::: Supplied records :::
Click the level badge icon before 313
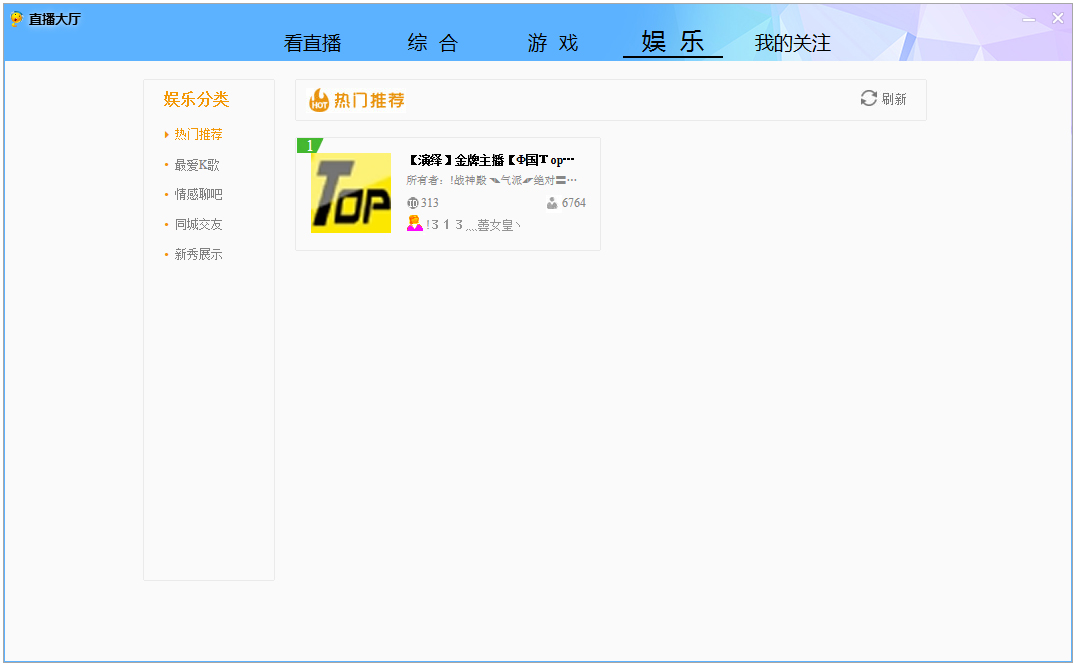The image size is (1076, 665). pos(414,202)
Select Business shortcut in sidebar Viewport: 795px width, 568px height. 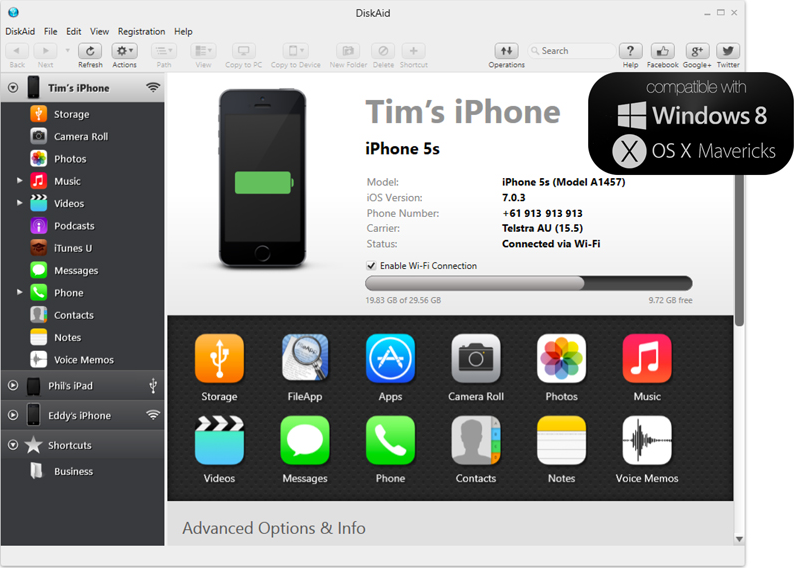(x=73, y=471)
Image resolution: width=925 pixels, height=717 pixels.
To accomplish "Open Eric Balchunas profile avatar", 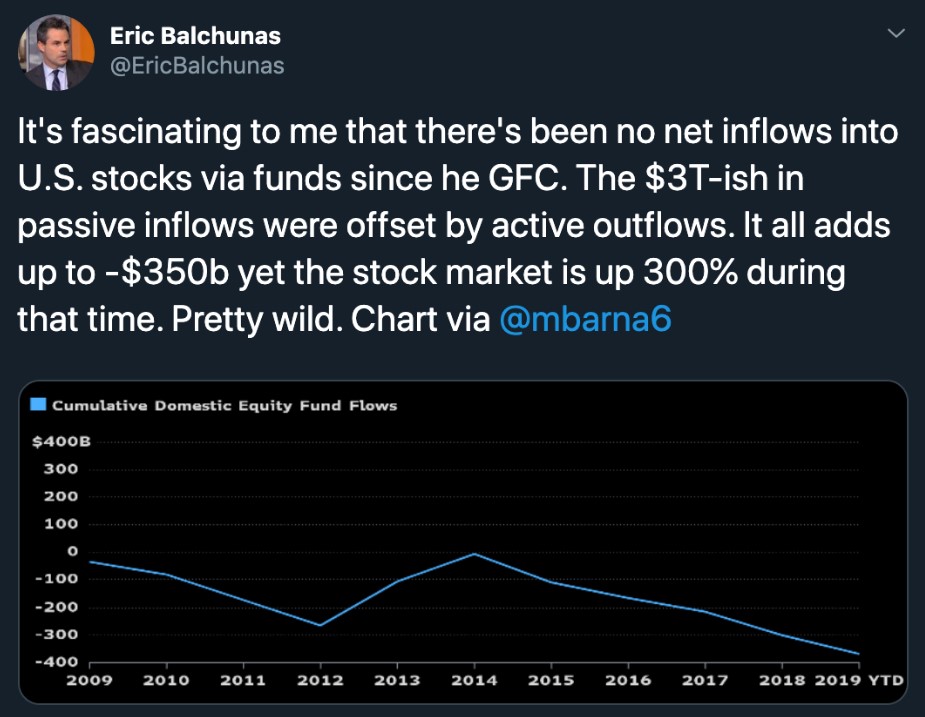I will tap(57, 53).
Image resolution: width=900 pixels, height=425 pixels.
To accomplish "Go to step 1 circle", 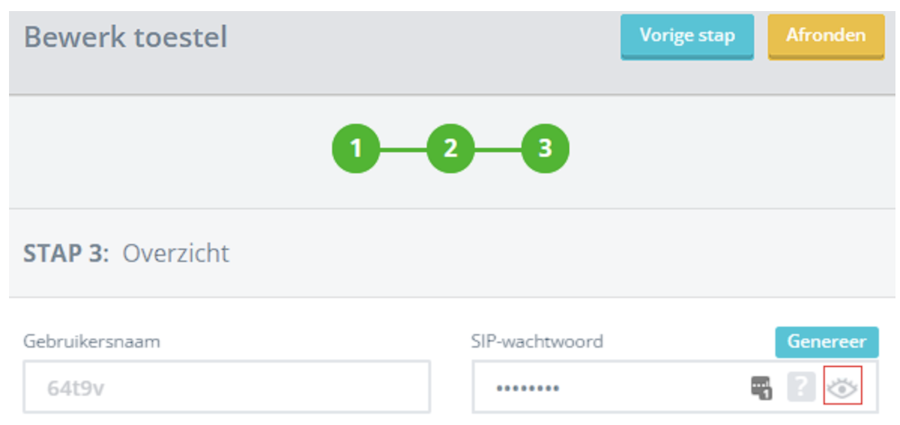I will (356, 149).
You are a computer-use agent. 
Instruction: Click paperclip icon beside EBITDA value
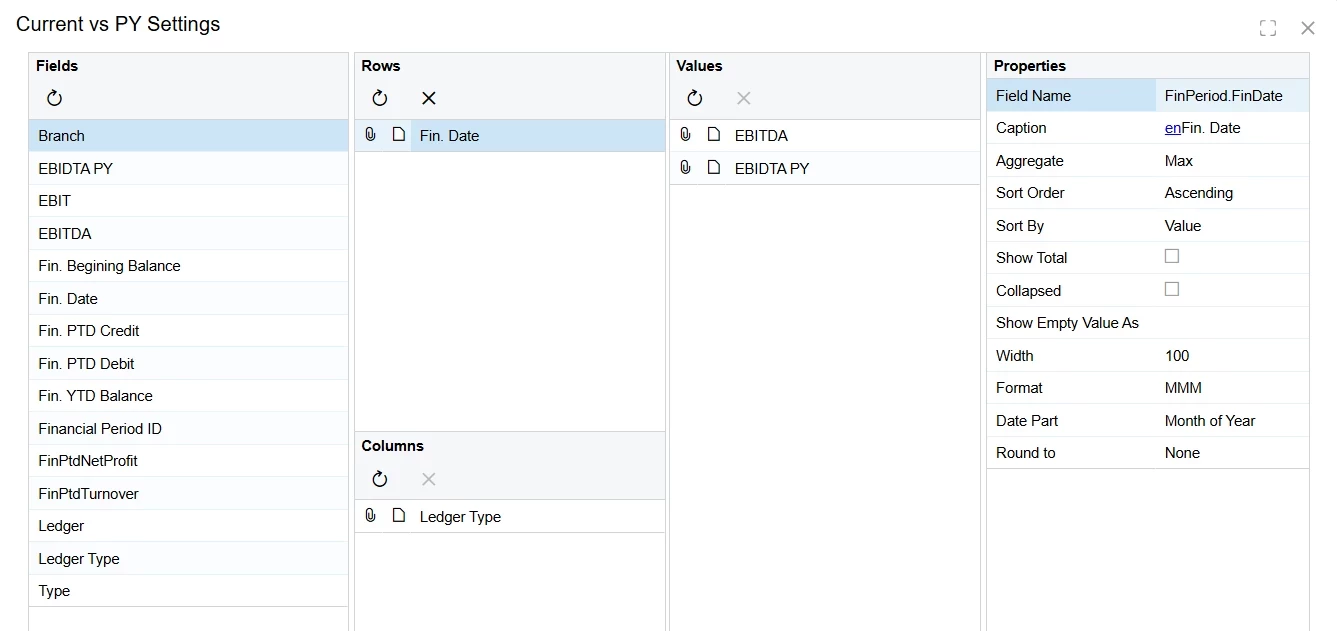pyautogui.click(x=685, y=134)
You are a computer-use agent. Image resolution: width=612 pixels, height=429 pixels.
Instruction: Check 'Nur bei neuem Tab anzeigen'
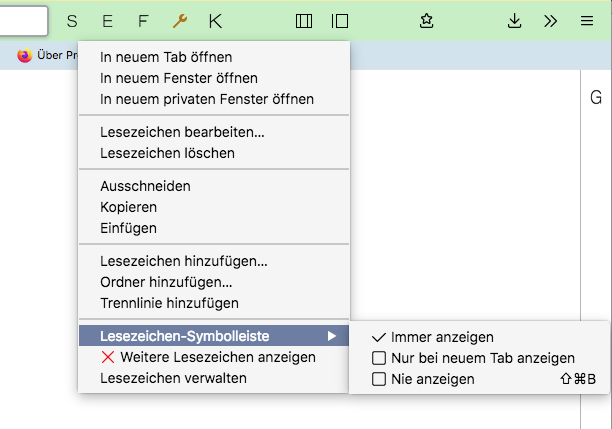pos(379,358)
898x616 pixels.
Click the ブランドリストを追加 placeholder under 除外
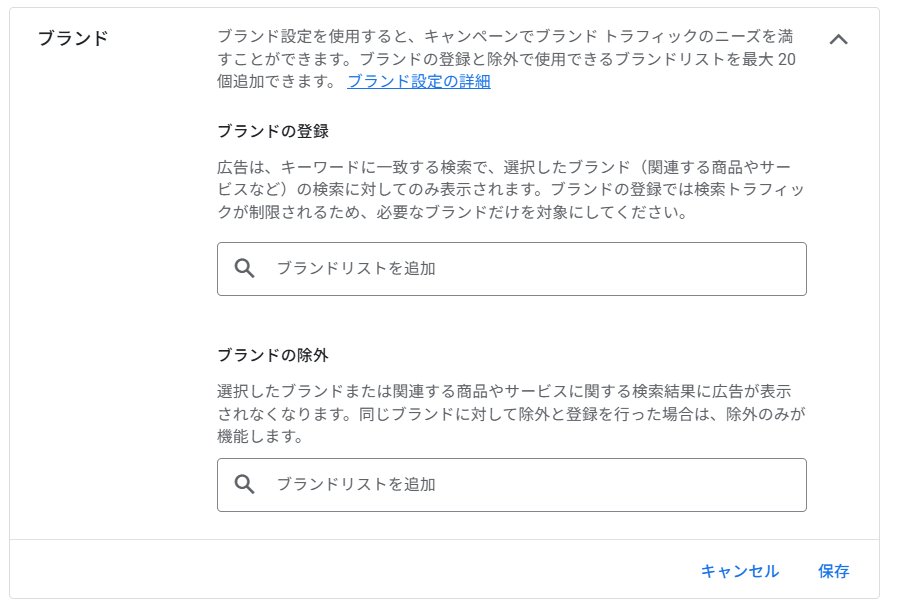[356, 484]
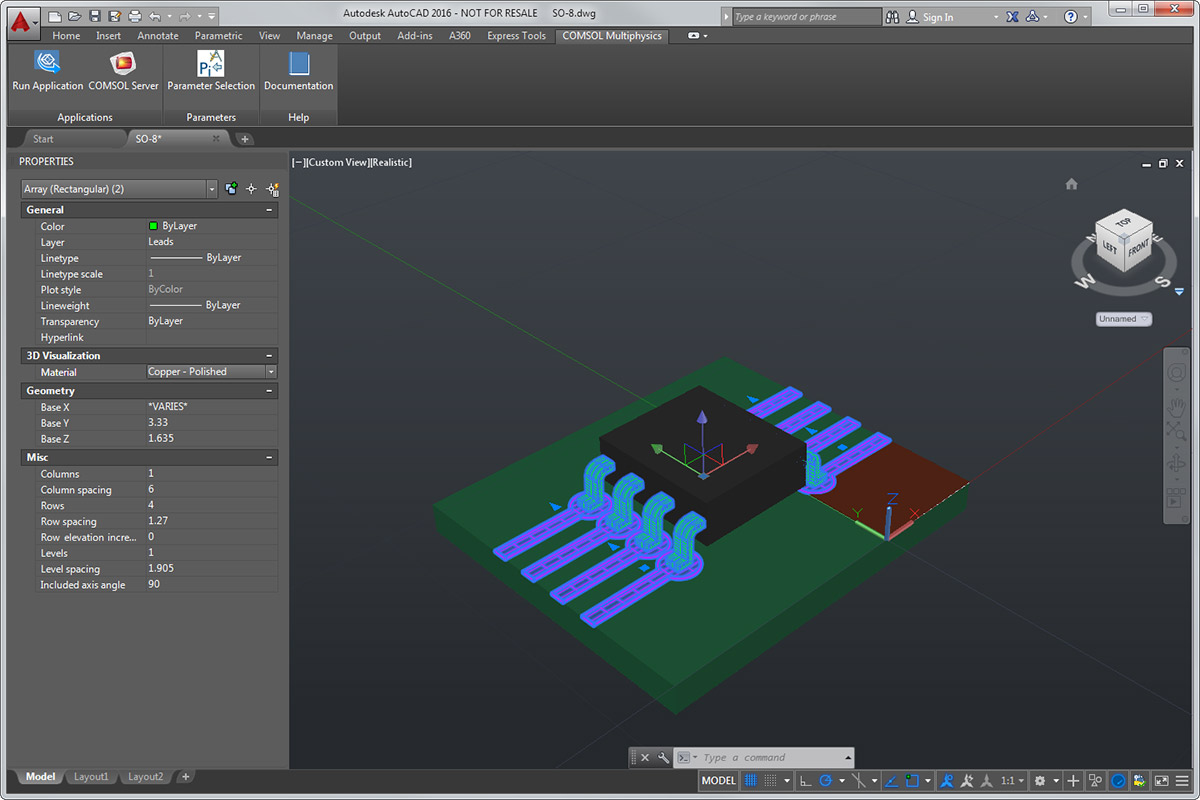
Task: Click the command line customize wrench icon
Action: pos(663,758)
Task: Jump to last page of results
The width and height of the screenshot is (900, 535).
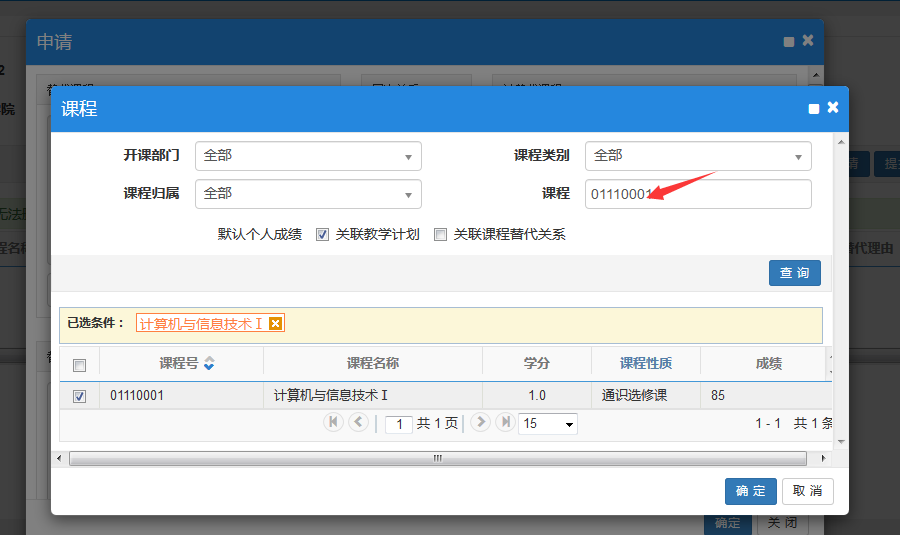Action: [x=505, y=422]
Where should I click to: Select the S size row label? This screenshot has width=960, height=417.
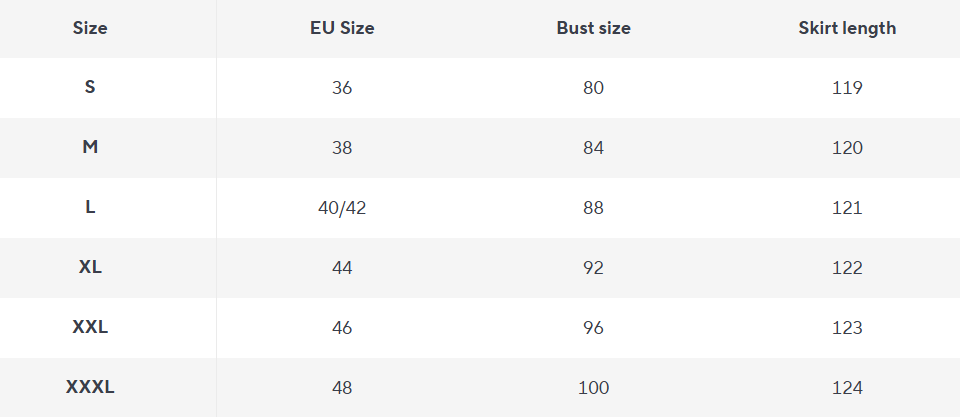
:::
◆ **Exercise instructions**: Which lines above include "computer"? Show each of them by copying it.

◆ **Completed exercise**:
You are a computer-use agent. 
You are a computer-use agent. Image resolution: width=612 pixels, height=429 pixels.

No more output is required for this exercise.